Minggu pagi 2 September 2012 saya nongkrong di depan Sanggar Agung, kelenteng terkenal di Kenjeran Surabaya. Menikmati kelapa muda. Saya perhatikan penjual burung pekan di depan pintu masuk kelenteng.
Burung-burung kecil itu dijual seekor Rp 1.000. Pembelinya ya umat kelenteng yang melakukan upacara fangsen: melepas satwa ke habitatnya di alam bebas. Sesuai bunyi doa: semoga semua makhluk berbahagia!
Meski bukan buddhis, saya sangat setuju dengan konsep fangsen ini. Tidak baik mengurung binatang di alam sangkar atau kandang. Sebagus-bagusnya kandang hewan, dikasih makanan yang enak, si binatang pasti lebih bahagia hidup di habitat aslinya.
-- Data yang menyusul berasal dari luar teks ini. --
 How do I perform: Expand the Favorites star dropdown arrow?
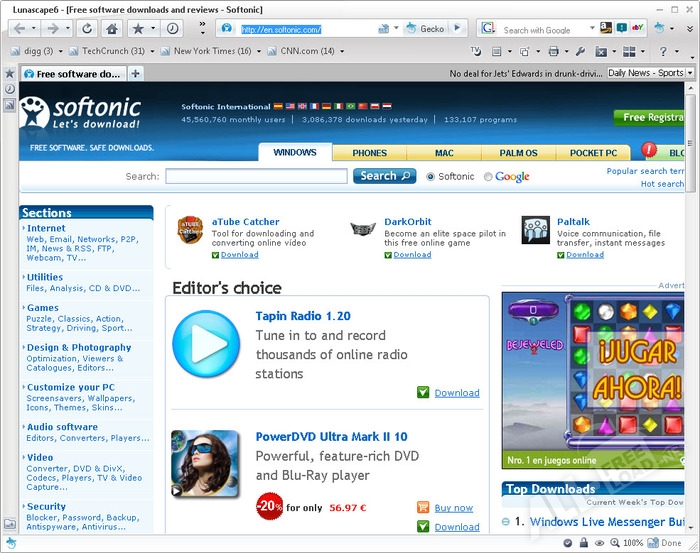(x=152, y=29)
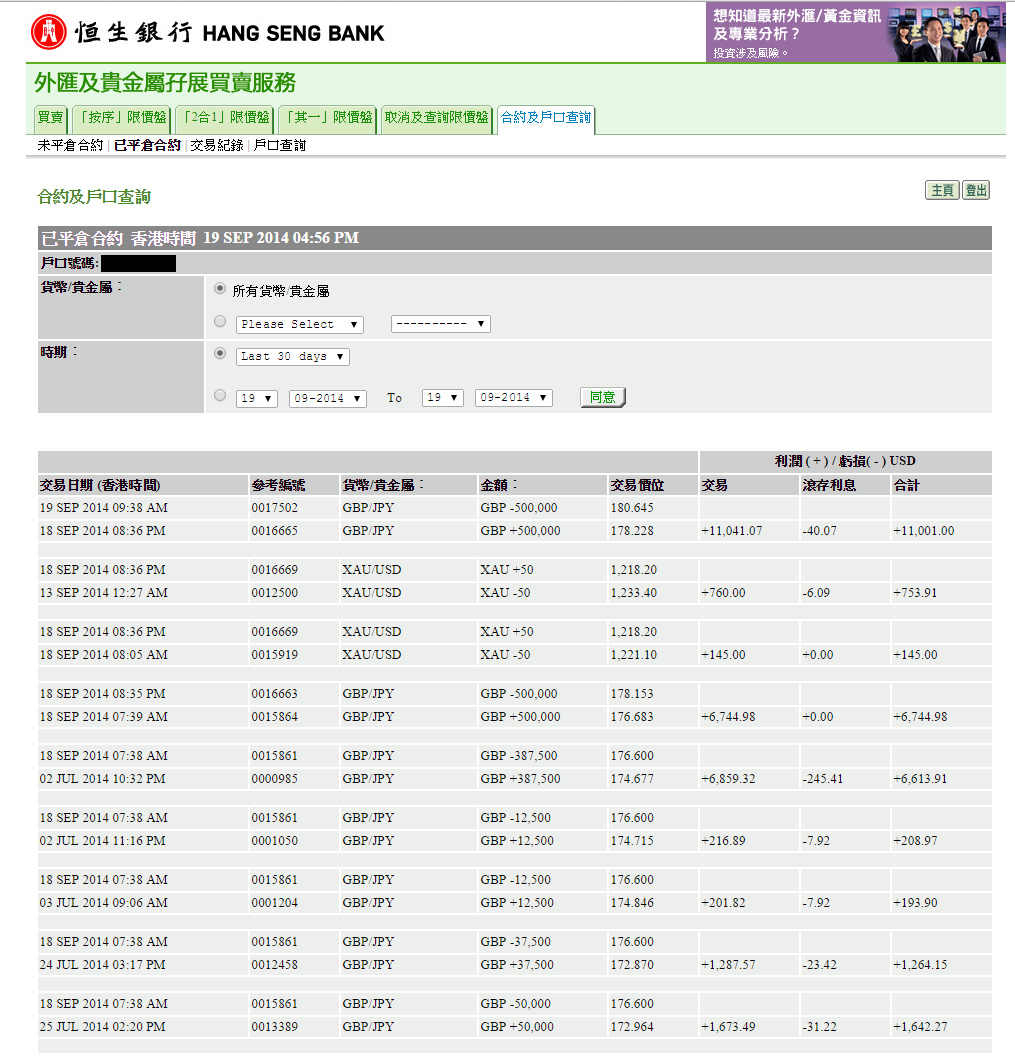Image resolution: width=1015 pixels, height=1064 pixels.
Task: Expand the Please Select currency dropdown
Action: (300, 325)
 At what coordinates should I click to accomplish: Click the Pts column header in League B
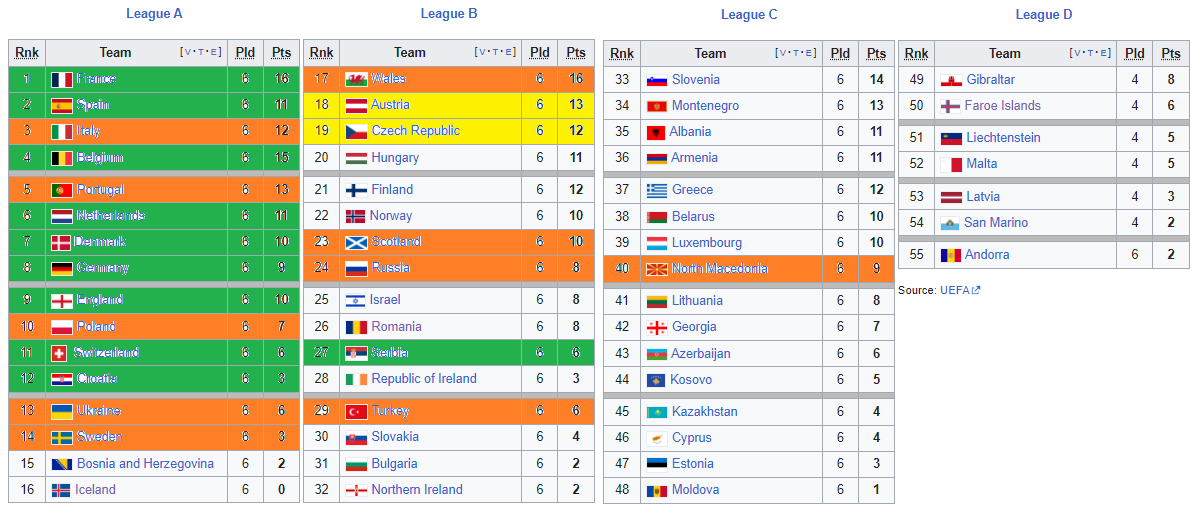click(x=576, y=53)
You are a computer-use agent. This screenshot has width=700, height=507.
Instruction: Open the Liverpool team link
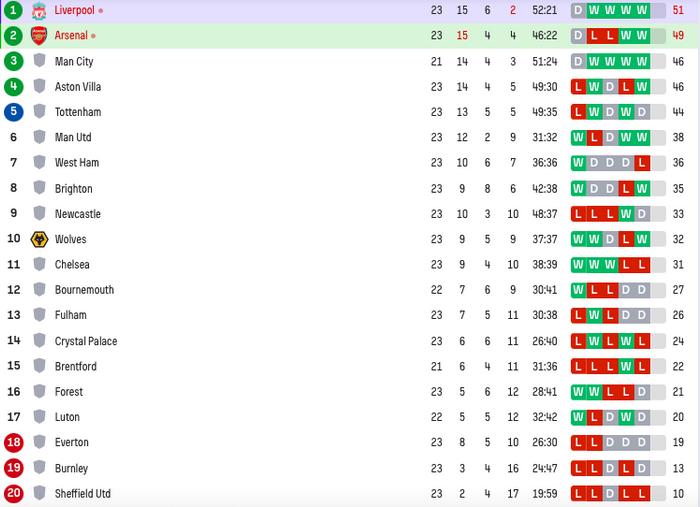click(x=75, y=10)
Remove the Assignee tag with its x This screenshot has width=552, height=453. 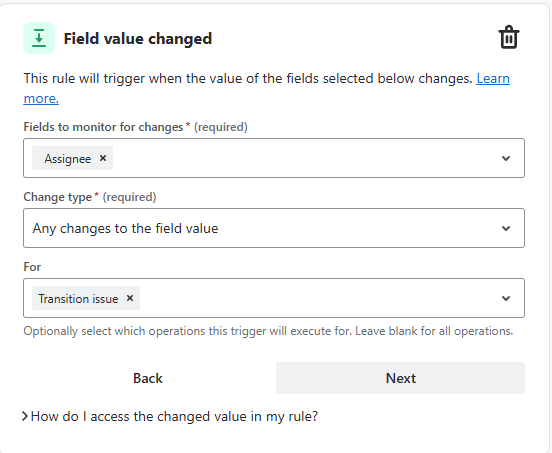tap(103, 158)
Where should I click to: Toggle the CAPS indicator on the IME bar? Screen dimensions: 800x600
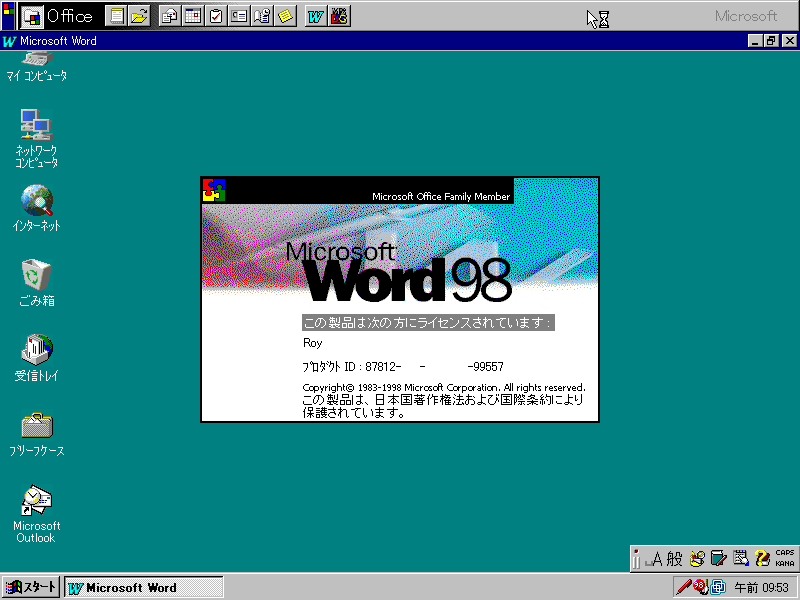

Karena itu, binatang-binatang yang dikerangkeng di kebun binatang sebetulnya tidak berbahagia. Tidak sejahtera.
Yang merisaukan saya, filsafat fangsen yang bagus ini justru kontraproduktif karena melahirkan pedagang-pedang burung peking, burung lain, kura-kura dsb untuk memasok umat yang akan bikin fangsen.
Bermunculan pemburu burung dan satwa lain untuk dijual di dekat kelenteng atau vihara. Dan umat membeli satwa itu untuk dilepas ke alam bebas. Lalu ditangkap lagi oleh pemburu burung dan dijual ke pemasok burung di Pasar Kembang atau Kenjeran. Tujuan mulia fangsen pun tidak tercapai.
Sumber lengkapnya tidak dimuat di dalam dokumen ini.